(The task): Please show every line in the entries below that includes the word "thumbnail".

(Exercise inputs):
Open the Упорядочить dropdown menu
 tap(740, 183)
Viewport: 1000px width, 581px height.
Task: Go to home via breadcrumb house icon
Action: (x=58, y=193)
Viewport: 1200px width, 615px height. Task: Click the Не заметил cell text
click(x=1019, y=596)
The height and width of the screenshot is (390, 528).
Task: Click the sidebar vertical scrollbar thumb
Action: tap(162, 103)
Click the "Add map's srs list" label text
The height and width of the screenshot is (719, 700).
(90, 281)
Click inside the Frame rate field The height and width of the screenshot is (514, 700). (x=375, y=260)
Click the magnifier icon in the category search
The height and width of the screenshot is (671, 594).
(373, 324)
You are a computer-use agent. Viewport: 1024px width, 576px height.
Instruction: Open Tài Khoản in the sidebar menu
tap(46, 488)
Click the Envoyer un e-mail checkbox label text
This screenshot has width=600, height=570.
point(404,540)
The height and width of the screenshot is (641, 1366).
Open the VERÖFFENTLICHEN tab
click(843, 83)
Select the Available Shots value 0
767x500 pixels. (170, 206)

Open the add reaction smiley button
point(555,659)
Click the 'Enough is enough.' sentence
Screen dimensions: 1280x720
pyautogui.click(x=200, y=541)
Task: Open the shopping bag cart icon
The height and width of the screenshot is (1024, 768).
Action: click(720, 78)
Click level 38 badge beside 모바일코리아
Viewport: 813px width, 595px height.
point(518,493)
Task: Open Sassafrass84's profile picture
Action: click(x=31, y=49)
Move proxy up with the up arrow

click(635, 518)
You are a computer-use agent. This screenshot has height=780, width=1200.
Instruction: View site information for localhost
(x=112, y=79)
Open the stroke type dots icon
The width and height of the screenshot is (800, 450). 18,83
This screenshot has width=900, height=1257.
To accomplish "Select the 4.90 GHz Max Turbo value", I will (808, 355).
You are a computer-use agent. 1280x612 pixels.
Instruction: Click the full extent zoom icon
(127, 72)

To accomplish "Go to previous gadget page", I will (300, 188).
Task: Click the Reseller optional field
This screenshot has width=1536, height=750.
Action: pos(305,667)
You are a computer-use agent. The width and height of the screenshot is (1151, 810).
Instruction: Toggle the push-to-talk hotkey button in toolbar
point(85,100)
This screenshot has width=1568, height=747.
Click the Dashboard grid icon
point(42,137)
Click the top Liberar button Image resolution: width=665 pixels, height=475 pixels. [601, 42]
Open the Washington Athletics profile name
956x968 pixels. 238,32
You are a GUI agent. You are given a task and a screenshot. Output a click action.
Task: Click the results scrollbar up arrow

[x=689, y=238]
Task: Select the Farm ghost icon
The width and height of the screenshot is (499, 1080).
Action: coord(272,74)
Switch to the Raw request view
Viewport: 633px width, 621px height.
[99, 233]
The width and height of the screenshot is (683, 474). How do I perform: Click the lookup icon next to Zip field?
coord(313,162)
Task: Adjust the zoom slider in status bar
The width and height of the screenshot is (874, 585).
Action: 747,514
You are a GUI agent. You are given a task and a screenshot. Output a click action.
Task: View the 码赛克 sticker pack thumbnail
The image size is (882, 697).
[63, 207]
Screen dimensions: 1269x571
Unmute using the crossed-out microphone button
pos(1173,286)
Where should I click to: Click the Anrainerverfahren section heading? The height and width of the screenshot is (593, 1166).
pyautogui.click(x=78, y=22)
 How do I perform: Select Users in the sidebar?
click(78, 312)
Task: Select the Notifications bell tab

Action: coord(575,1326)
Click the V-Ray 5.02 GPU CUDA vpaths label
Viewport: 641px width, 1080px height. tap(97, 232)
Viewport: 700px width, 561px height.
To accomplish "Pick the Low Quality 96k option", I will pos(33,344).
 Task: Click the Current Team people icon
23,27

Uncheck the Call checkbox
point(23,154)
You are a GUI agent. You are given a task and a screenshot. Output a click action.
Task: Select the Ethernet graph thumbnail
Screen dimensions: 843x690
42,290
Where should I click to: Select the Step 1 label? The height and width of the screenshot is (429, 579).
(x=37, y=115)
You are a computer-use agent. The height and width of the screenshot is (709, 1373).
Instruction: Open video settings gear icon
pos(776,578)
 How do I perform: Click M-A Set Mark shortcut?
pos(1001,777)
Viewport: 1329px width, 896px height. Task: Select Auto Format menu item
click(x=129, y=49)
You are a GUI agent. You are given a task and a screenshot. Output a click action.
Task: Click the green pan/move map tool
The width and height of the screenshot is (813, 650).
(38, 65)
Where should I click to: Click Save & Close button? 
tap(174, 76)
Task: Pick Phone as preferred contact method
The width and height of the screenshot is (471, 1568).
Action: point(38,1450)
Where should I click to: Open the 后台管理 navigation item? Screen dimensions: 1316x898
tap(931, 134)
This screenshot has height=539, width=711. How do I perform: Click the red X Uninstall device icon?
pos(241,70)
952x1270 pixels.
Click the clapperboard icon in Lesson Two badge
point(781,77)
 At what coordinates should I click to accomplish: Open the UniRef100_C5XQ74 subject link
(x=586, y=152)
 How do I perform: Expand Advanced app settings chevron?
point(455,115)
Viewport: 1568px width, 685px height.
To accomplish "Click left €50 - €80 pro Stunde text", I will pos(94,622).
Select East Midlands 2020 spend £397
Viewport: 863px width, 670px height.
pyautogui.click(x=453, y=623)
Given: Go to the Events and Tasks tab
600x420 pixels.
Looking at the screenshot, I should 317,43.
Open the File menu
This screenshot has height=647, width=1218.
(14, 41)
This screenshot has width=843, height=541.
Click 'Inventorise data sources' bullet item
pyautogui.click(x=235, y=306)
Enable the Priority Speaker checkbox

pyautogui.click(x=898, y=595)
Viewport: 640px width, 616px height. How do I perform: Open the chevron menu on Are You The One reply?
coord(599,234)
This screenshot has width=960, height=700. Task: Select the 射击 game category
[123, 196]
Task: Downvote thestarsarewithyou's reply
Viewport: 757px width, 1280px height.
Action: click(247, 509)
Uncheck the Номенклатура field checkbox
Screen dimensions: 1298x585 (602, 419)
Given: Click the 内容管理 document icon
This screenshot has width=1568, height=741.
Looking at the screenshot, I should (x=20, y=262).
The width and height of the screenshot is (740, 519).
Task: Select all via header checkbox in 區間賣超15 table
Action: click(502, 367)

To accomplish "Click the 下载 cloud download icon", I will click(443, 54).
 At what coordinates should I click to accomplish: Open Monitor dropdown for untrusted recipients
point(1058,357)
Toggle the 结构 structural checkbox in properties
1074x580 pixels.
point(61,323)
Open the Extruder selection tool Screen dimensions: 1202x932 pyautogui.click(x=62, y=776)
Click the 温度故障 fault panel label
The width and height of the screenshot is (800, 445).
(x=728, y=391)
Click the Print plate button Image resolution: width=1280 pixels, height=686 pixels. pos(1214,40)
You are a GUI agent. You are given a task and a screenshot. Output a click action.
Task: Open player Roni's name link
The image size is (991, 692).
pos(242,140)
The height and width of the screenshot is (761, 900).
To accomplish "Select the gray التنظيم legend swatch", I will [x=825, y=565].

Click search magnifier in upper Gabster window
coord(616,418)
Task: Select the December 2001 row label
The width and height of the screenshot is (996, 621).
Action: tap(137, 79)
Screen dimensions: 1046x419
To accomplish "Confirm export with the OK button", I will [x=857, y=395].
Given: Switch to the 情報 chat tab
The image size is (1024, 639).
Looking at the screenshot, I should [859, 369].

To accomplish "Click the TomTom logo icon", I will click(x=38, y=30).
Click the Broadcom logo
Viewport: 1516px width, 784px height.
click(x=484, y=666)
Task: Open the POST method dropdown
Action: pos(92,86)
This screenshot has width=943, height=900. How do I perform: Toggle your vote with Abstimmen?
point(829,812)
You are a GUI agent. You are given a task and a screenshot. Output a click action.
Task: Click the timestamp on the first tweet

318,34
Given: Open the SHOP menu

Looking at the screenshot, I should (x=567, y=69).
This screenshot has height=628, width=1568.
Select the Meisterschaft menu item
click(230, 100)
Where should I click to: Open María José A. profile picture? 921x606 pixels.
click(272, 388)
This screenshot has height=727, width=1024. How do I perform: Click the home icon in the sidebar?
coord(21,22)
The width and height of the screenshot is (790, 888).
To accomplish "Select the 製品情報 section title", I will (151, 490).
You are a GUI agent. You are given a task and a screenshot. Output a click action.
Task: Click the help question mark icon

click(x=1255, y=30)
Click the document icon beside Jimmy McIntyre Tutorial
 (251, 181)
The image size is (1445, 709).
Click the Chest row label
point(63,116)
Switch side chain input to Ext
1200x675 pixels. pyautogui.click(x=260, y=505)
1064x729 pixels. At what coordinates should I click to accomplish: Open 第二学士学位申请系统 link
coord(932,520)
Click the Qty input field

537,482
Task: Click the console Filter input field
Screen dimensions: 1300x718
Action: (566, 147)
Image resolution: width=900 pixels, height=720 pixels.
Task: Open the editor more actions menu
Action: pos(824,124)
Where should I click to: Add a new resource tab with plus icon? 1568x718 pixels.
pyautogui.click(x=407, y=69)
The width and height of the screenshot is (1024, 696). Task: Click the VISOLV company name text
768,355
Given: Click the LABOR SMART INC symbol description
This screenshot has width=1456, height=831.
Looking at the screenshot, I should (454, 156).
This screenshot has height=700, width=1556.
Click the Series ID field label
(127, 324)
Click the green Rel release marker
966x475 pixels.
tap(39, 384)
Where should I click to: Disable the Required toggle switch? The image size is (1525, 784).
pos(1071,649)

(Task answer):
Task: View the 码赛克 sticker pack thumbnail
Task: Select the Ethernet graph thumbnail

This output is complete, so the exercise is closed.